-- Material for this task start --
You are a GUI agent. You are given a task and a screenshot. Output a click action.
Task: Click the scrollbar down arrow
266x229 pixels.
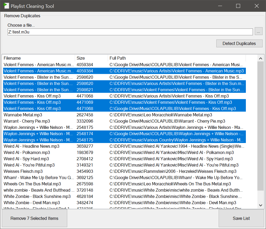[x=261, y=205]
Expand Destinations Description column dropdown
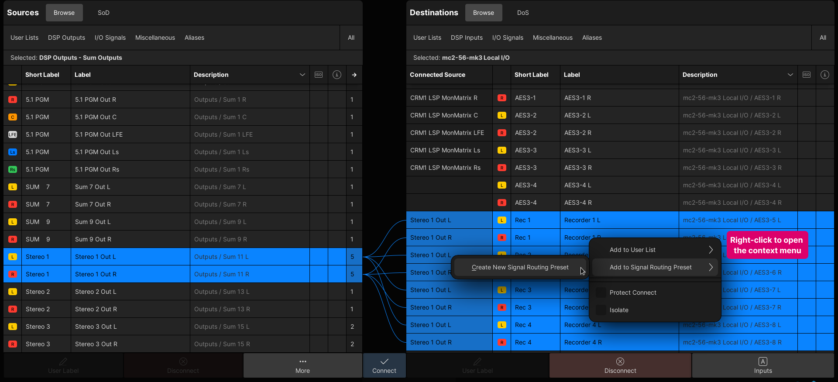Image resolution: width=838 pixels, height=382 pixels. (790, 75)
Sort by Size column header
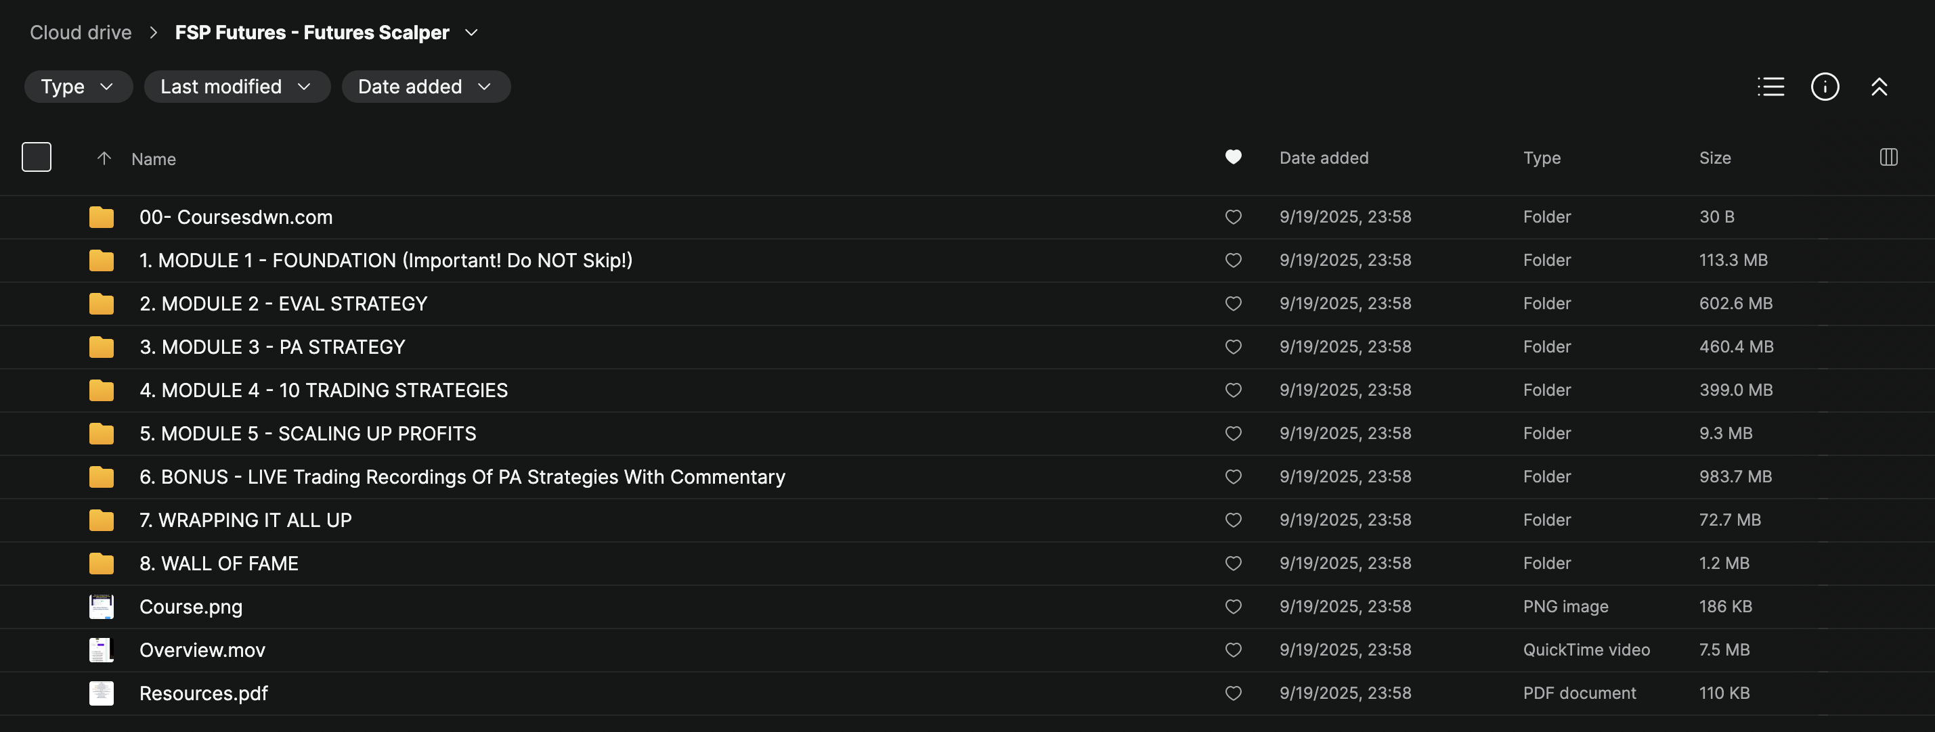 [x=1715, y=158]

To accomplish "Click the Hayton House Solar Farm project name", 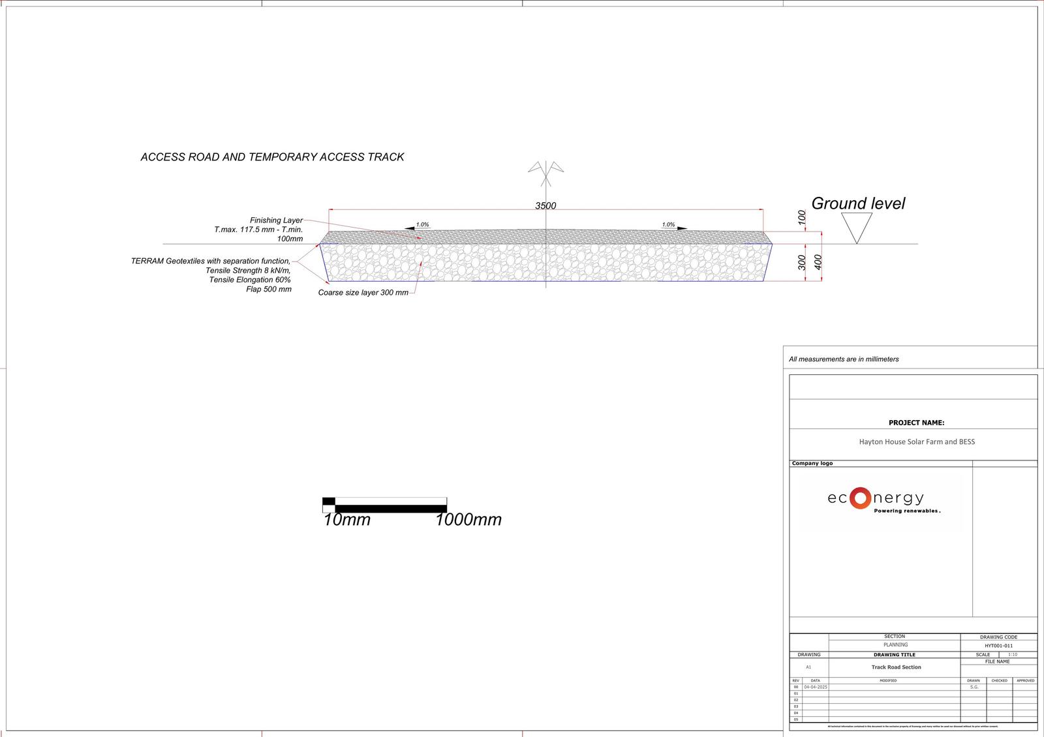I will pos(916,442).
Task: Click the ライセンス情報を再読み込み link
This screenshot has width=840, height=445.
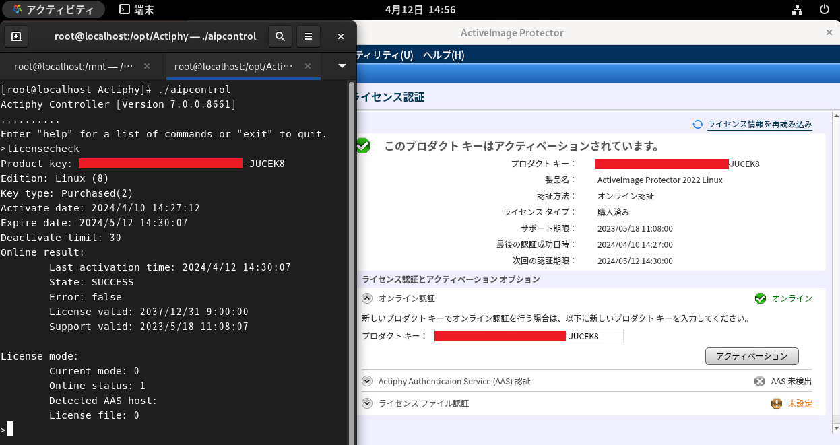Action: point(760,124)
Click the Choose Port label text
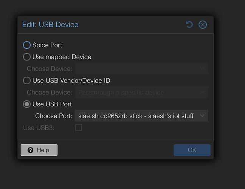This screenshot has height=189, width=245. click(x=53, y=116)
-- Material for this task end --
Aim => How many lines in the data above contain the word "column"? Reply with the number alone.

In response => 2